I’ve stolen the title for this blog post from him too – he first introduced the counter-incantation “There is no brighter future” in a post in 2010 Waiting for the Millennium http://thearchdruidreport.blogspot.com.au/2010/06/waiting-for-millennium.html and it is as challenging in itself as it is effective in response to our culture’s addiction to the PROMISE OF PROGRESS (insert booming music suitable to your tastes for the overblown and flags waving in majestic animation).
The reason I raise these points (and sorry about the dodgy links I will try and fix those later) is not just to point out that the Archdruid’s blog is well worth reading, which it is (as are the comments, and he tends to respond to the first 80 or so) but to talk a little about some difficult things that most individuals in the first world are all either coming to terms with, struggling with or about to be blind-sided by and that is the “where’s my hover board?” question (for ‘Back to the Future’ fans) which starts to pop the bubble built so assiduously by decades of Star Trek and our news services being taken-over by corporate interests.
When trust in that bubble about the bright and shiny future starts to wane, or it pops, we’re left lurching around with our hurty hollowness and a lot of questions that taste bitter. Or at least I did. The last five years that I’ve been reading The Archdruid’s Report I’ve been nodding along, learning and taking notes but rarely feeling surprised. I’ve found a lot of wisdom in his words and they have helped me shine light on the path for others too. None of that prepared me for the day I stumbled over my own addiction to the promise of progress and started to join the dots. I mean really join them, not academically, not theoretically, but in my life for the food and shelter I depend on.
And then everything changed.
That’s a choice, obviously, you don’t get involuntarily infected.
You’re not going to catch radical honesty or anything from reading this stuff. But if you think about it… well you might find yourself trying to argue your way out of it, or around it, or that somehow my case is different.
Good luck with that.
Once you start recognising it, you see it everywhere.

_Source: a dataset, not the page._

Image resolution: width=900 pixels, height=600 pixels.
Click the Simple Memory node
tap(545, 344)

Then it is nearly impossible to watch any form of tv, or read the newsfeeds without recoiling from it. You’ll see it in how we deal with the ecological crises (‘when all the scientists agree’ or ‘someone will come up with something’) or the economy or our health or our personal finances (“when I win lotto”). Provisional living and the promise of a bright future go hand in hand. They keep us quiet, compliant, docile.

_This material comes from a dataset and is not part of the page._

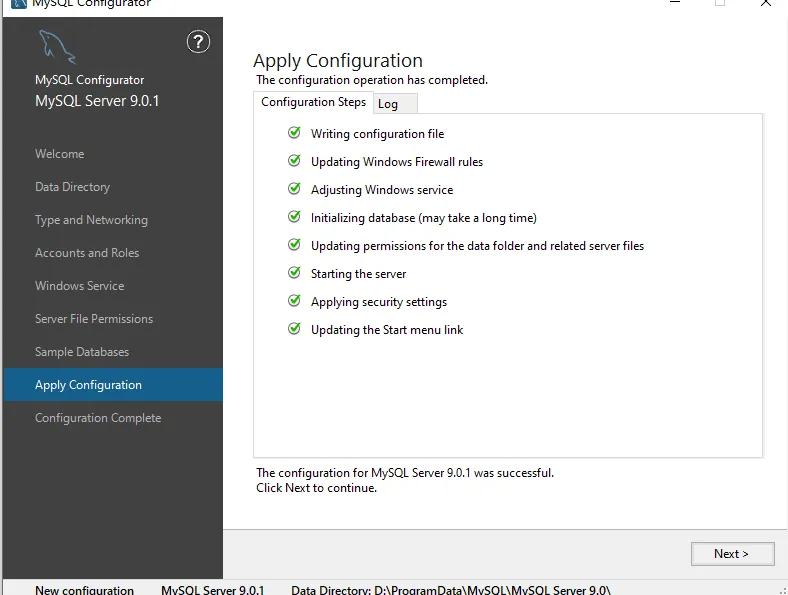Open the Welcome step in the sidebar
This screenshot has width=788, height=595.
point(60,154)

Without them there is a gap that I scrounged around to fill. In that gap I realised I had stuffed my life full of things and was somewhat self-suffocated. My creativity had been channelled into keeping the bubble intact and into threading together alternate stories of what might be, and how somehow it might all work out. I was never able to convince myself, and I certainly wasn’t able to convince anyone else. and on the other side? Hmmm, I’ll let you know when I have more of a clue.
In the short term, my challenge is to live inside of making choices, not hoping for answers. I must act in a way that lets my values breathe in every day. It isn’t glamorous but it is so practical as to be a real head-slapper. That’s my choice, to engage with the world as it is and find ways inside my life to simplify, to act, to be humane, to love, and to forgive.
There’s no big secret to attracting the life you want. The magic is in the daily choices we make and in the willingness to respect that there are things bigger and more valuable than our childish fantasies of entitlement-fulfilment.
Great post, Janine. Today’s Archdruid Report got my cogs turning too, and the idea of “no brighter future” has been a quiet revelation, simmering away! Provisional living is such a sticky trap, I’m as guilty of it as anyone. I’m only just beginning to realise that as I grow dissatisfied with my way of living, the problem isn’t the way itself but the philosophy that underpins it, i.e., in some mythical future, I won’t have to do these things that make me unhappy anymore. Cue years of carrying on, doing the things that make me unhappy, with no end in sight. When you spell it out like that, it’s like, duh. Now, to start forging a new way. Thanks for helping me along the road Janine and JMG.